▶ **SUPPLIED TEXT**:

########################################

Over the past few weeks, if you’ve seen your friends post their pictures alongside famous Renaissance paintings, here’s what’s going on. The Google Arts and Culture app (available on iOS and Android), which has been around for two years, shot to the top of major app stores because of a new – hard to find – feature that it just added.
This feature lets you take a selfie and utilises the database of art collections available to Google’s “Cultural Institute”. In a matter of seconds, using artificial intelligence and facial recognition techniques, the app serves you a portrait that is the most similar to your face. In short, the Google Arts and Culture app shows you various museum portraits you most resemble along with a match percentage on each. The results have been delightful, fun, educational, hilarious and problematic.
But as a diverse range of users started reporting their results, some started noticing how the Google Arts & Culture app has a race problem.
What they meant is that regardless of the user’s racial or ethnic background, and often gender, the app overwhelmingly matches light skinned users to portraits of European white men. In other cases, it matched many users with any Asian heritage to a limited range of Asian portraits available to Google’s collection. In other grey cases, as the Mashable article linked above shows, the app served mixed results, matching a Mexican-American to a European white portrait and then in lesser degree, to the picture of a Japanese man. Predictably, given that nobody knows what exactly is “under the hood” of this algorithmic app, the Internet is full of people testing the app’s limits, producing ‘folksonomies’ or collaboratively pieced understandings of how the app works and why they are seeing the results they do.
In my own experience of using the app, I was matched to the ‘Venetian Girl’, an 1880 oil painting by American painter Frank Duveneck. After moving my face, trying different angles and lighting, I kept getting the same portrait but with higher confidence (I stopped at 60% match).
After a few minutes of meddling to eke out an Indian portrait match, I succeeded, as you can see below, only to get a painting by the famed colonial aristocratic painter, Raja Ravi Varma. For those who might not be familiar, Ravi Varma’s style and iconography – often described as embodying “European technique with Indian sensibilities” – represent what is commonly identified as “Indian” in the Western imagination even today. In that sense, to be matched to a Ravi Varma painting is akin to being recast as a colonial subject: to be re-placed in a world that continues to reduce non-white bodies to a handful exotic representations; a world that while making space for non-human imagination, somehow retains select engagement with what human looks like.
There are also other ways in which the app fails completely and dangerously. For instance, when I stuck my tongue out and attempted a portrait-match again, the algorithms interpreted my tongue as a pronounced lower lip and started serving me (presumably) African portrait matches and one Native American face. Someone also pointed out in a tweet that non-white art matches came from street art collections, indirectly referring to the problematic histories of art forms and how they have selectively privileged certain subjects.
A lot has been written in the past few weeks about how the Google app’s failings expose the inherent racial constructions of visual technologies, such as the Shirley cards — images of a pale-skinned woman used in early photography as reference materials for technicians to do colour-balancing. It wasn’t until complaints from wood furniture and chocolate companies, that Kodak finally modified its film emulsion stocks to enable the photography of darker skin colours. In fact, they described it as film that could “photograph the details of a dark horse in low light” that also happened to be conducive to capturing brown skin colour.

########################################

▶ **INFORMATION SUPPLIED**:
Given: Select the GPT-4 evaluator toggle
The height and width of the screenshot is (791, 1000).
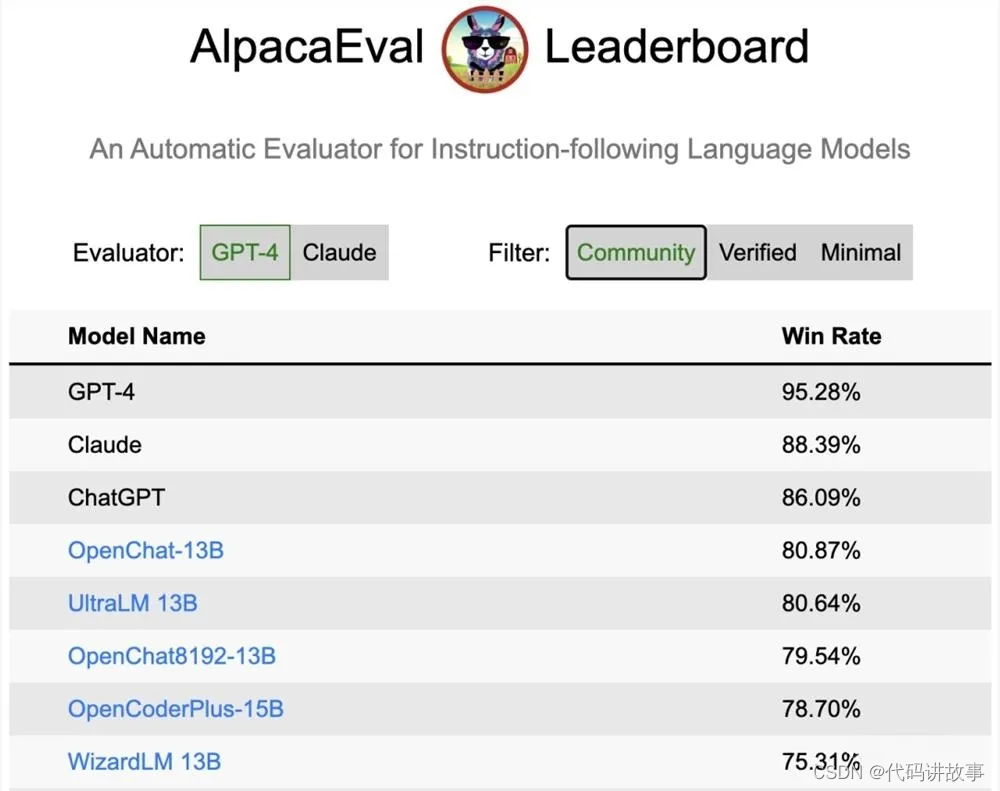Looking at the screenshot, I should [x=245, y=252].
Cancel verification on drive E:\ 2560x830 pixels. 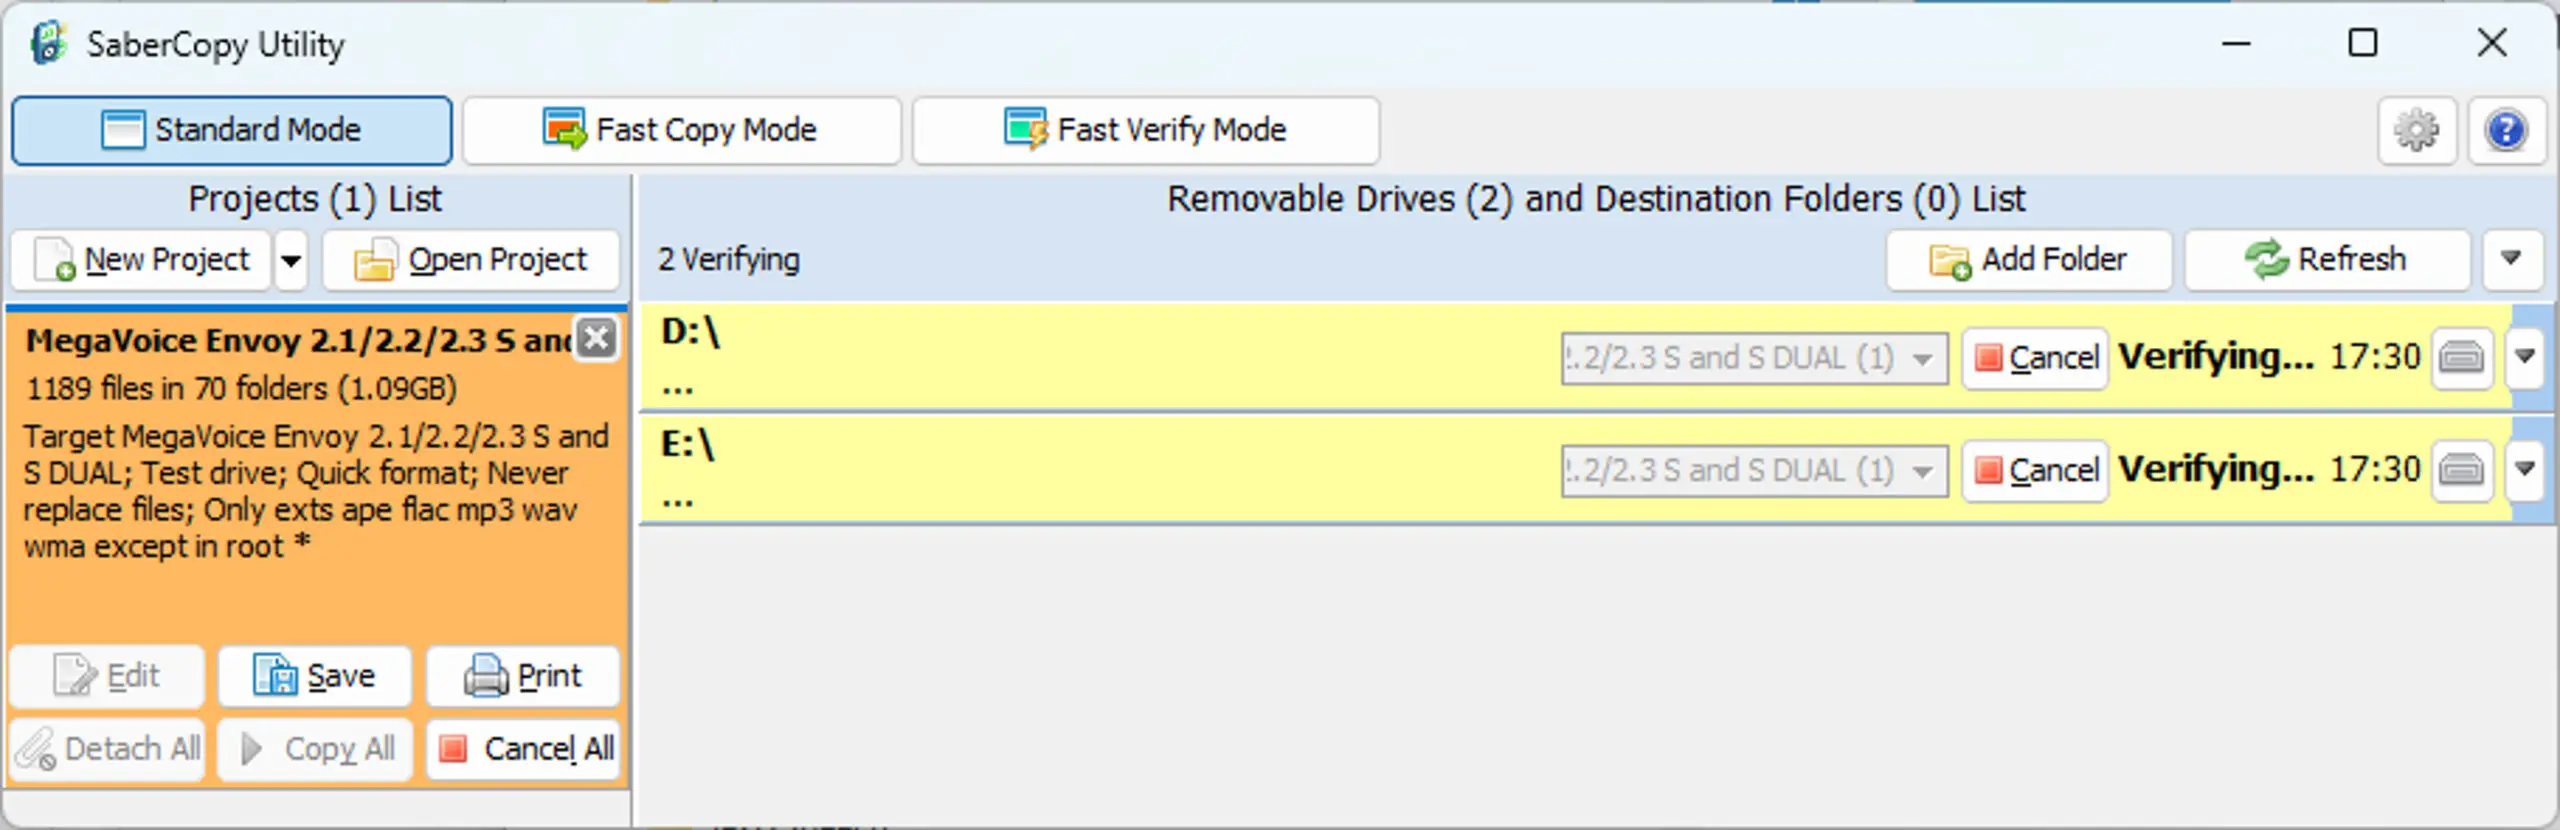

########################################

▶ **EXERCISES**:
1. Please reproduce the Google Arts and Culture article from "What they meant" to "results they do.", swapping "folksonomies" for "shared theories".
2. Extend the Google Arts and Culture article with the passage that would follow its last sentence.

▶ **OUTPUTS**:
1.
What they meant is that regardless of the user’s racial or ethnic background, and often gender, the app overwhelmingly matches light skinned users to portraits of European white men. In other cases, it matched many users with any Asian heritage to a limited range of Asian portraits available to Google’s collection. In other grey cases, as the Mashable article linked above shows, the app served mixed results, matching a Mexican-American to a European white portrait and then in lesser degree, to the picture of a Japanese man. Predictably, given that nobody knows what exactly is “under the hood” of this algorithmic app, the Internet is full of people testing the app’s limits, producing ‘shared theories’ or collaboratively pieced understandings of how the app works and why they are seeing the results they do.

2.
In what can only described as cruel irony, Google’s photo algorithms recently ended up labelling two black people’s faces as ‘gorillas’, hinting at how easily non-white bodies can slip out of their very human-ness based on the very ways in which our visual technologies and, consequently, our fields of visual representation are constituted.
Historically, classifying non-white bodies as less human, “savage” and less evolved has been at the heart of colonial and imperial governance projects that employed “observable facts” such as skull size, skin colour and facial features as evidence. For instance, past colonial photographic surveys such as the ‘People of India’ (an eight-volume photographic record of various caste and tribe groups in the subcontinent with short descriptions of their “types” and cultural peculiarities) performed a very similar function to what new facial recognition technologies do and also how they do it — the essential task of describing people and consequently, turning them into types.
For instance, Microsoft’s drawing bot can now draw realistic images based on textual descriptions and going back to Google Arts app, the algorithm “distinctly isolates facial features…to create a faceprint…a long string of unique numbers to identify each person’s face”. What the apps and the colonial photographs do, in juxtaposing certain words or images against other images, is that they reproduce physical bodies or objects into specific kinds of social bodies and meaningful objects.
To be fair, the Google Arts app is not the real culprit. It is only the newest in the list of problematic ‘surfaces’ that hark back to fundamental tensions or consequences of a post-database world. As media theorist Mark Poster warned us, the database isn’t merely an object but a discourse itself — in its ability to hold together entities in relational possibilities, the database suddenly affords a set of possibilities of “subjection”, of constituting subjects that didn’t exist before. Not just the database behind Google’s art app but also art collections and survey records: all are central to how we see, know and understand ourselves and others around.
This brings me to what I think needs to be emphasised in conversations about artificial intelligence and training AI systems on “diversity”. Training AI systems with diverse data inputs is a great start but building ethical and conscientious AI will need us to incorporate critical lessons from anthropology, history and data activism right from the beginning, rather than as correctives. It will need us to go a step further than training systems to remove biases of race to address the problems with proprietary knowledge production. In that sense, we not only need more diverse portrait-matches but we also fundamentally need more diversity among curating, editing and data-gathering practices, the kind of work that wonderful initiatives like Wikimedia Commons do. If private art collections and access to art and literature have been historically restricted to all non-elite populations, there is no reason that GLAM institutions (Galleries, Libraries, Archives and Museums) should reproduce these barriers in the digital realm by partnering with private tech companies that resist auditing and accountability.
While we call for transparency in understanding algorithmic functions, there is an equally urgent need to renew the push for open data initiatives, not only because they allow for wider public access to all kinds of knowledge but also because truly democratising the effects that AI systems will produce necessarily involves widening who gets to contribute to training these systems. Open data archives will not magically make technology’s cultural diversity problem go away but they provide an opportunity to expand the kinds of training input. Simultaneously, if AI systems are truly like children, learning to navigate the ethical complexity of our world then we need to develop critical data-training practices with wider public participation to open up and debate the myriad dilemmas associated with teaching machines.